The Justice Project

Blind Justice: Juries Deciding Life and Death With Only Half the Truth

May 29, 2008

A 2005 study by the Death Penalty Information Center (DPIC), Blind Justice: Juries Deciding Life and Death With Only Half the Truth, illustrates that juries in capital cases are often not provided with the whole truth in order to make their life-and-death decisions.

The study enumerates the sources of some of these half-truths, including prosecutors withholding exculpatory evidence or presenting questionable scientific evidence as undeniable evidence of guilt. Additionally, defense lawyers can be unqualified, incompetent, and underpaid, thus compromising the defendant’s right to a thorough defense.

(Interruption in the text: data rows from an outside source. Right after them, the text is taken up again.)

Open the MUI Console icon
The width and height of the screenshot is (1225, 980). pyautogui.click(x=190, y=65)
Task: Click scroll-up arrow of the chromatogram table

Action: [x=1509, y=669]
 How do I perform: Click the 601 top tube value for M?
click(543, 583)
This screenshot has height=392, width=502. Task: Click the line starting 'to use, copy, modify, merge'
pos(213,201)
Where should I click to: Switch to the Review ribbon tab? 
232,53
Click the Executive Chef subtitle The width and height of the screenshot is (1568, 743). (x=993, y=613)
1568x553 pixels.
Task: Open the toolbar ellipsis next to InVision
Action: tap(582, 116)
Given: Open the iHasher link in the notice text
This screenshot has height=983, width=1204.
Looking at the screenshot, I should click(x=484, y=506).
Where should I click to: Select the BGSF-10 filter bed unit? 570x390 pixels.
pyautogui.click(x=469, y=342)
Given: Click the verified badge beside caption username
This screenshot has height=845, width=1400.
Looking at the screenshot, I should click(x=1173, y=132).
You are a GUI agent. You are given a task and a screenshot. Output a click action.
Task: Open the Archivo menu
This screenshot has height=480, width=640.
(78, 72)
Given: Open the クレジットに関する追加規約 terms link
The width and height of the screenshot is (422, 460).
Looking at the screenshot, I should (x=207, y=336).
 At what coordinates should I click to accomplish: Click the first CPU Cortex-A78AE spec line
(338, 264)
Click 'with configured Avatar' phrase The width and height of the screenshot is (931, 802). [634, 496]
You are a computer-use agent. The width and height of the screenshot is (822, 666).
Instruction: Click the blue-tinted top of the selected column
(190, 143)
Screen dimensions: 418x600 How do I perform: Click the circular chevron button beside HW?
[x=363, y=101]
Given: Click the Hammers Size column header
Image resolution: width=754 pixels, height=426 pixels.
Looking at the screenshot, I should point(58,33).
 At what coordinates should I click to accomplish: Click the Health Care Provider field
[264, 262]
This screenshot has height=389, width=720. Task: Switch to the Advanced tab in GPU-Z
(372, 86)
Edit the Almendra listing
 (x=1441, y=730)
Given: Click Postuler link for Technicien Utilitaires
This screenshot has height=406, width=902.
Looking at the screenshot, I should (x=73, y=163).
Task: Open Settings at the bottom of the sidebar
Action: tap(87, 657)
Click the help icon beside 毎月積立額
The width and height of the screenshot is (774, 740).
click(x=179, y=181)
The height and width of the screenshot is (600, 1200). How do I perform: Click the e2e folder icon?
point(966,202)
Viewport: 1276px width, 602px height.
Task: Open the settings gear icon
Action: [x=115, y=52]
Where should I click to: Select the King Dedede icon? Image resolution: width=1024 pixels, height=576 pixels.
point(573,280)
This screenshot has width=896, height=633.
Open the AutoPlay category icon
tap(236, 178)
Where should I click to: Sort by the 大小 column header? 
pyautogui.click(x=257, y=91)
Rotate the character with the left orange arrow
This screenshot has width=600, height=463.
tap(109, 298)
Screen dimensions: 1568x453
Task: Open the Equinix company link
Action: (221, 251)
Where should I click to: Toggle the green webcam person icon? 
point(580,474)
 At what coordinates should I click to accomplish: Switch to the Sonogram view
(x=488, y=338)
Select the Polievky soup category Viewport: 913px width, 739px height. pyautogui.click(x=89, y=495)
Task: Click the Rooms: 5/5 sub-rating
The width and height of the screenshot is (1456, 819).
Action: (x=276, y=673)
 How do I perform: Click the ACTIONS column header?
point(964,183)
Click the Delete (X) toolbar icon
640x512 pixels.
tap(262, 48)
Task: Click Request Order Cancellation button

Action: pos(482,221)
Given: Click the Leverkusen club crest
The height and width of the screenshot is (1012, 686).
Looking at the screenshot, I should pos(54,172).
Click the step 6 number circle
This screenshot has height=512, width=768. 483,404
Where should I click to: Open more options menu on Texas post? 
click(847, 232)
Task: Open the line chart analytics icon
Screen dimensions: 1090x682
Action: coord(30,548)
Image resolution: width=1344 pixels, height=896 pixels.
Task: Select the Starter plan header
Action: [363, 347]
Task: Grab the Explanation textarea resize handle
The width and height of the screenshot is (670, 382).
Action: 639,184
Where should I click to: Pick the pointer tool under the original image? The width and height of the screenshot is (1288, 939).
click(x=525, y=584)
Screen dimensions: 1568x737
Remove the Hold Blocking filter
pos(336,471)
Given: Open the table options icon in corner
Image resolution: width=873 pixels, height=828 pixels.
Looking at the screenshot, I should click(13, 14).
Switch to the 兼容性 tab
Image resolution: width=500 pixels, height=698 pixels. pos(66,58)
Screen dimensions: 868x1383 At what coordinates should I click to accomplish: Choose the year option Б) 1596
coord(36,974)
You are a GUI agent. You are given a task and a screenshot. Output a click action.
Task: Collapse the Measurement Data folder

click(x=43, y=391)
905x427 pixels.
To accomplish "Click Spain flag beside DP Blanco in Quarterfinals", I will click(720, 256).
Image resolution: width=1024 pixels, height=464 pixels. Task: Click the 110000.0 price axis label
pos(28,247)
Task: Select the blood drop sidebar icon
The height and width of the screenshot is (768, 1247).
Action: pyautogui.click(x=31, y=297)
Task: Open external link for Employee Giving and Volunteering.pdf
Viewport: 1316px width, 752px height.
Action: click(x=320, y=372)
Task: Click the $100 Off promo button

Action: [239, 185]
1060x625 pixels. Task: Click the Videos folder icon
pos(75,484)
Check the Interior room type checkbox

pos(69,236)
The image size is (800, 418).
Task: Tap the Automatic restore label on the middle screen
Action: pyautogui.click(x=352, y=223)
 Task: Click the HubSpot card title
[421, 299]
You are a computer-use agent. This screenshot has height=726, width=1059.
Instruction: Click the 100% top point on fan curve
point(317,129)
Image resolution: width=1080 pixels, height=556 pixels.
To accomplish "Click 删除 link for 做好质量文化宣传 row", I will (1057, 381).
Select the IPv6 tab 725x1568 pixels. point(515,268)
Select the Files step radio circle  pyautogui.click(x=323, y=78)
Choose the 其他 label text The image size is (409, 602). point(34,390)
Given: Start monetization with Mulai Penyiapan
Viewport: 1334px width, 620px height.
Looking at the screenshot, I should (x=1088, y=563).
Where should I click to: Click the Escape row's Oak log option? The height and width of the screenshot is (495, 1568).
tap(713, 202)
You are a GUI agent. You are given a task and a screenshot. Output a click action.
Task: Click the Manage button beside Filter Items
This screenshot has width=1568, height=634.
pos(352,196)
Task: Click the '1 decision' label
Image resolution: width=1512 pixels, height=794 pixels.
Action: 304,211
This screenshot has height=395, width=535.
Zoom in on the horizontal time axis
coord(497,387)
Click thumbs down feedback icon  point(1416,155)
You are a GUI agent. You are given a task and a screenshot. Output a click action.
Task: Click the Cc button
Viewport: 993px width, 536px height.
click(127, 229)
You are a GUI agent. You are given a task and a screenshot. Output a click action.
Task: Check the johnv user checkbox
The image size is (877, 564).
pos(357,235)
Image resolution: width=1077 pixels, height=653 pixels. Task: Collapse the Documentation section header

DPIC reported that prosecutorial misconduct played a significant role in 62% of the convictions overturned since 2000, stating that the pressure to solve a murder can lead prosecutors and detectives to portray a suspect as clearly guilty and deserving of death even with evidence to the contrary. According to DPIC, prosecutors can also withhold vital evidence of innocence, and there is no real punishment for those who do so.

DPIC also asserted that the state can present DNA evidence as infallible evidence of guilt, even when concerns are growing about contaminated, mishandled, or misinterpreted DNA evidence in labs around the country. In addition, the study documented cases wherein prosecutors based their case on testimony from jailhouse informants, even if they have lied in the past, without informing the jury of the incentives given to these informants.

The study also presented cases of defendants being represented by underpaid and unqualified defense attorneys and argued that there are numerous cases of lawyers sleeping in court or failing to investigate or present all the evidence.

DPIC concluded that “states have not provided effective lawyers for capital cases because they have been unwilling to supply the resources that such representation demands…most capital defendants go to trial heavily outgunned by the prosecution.”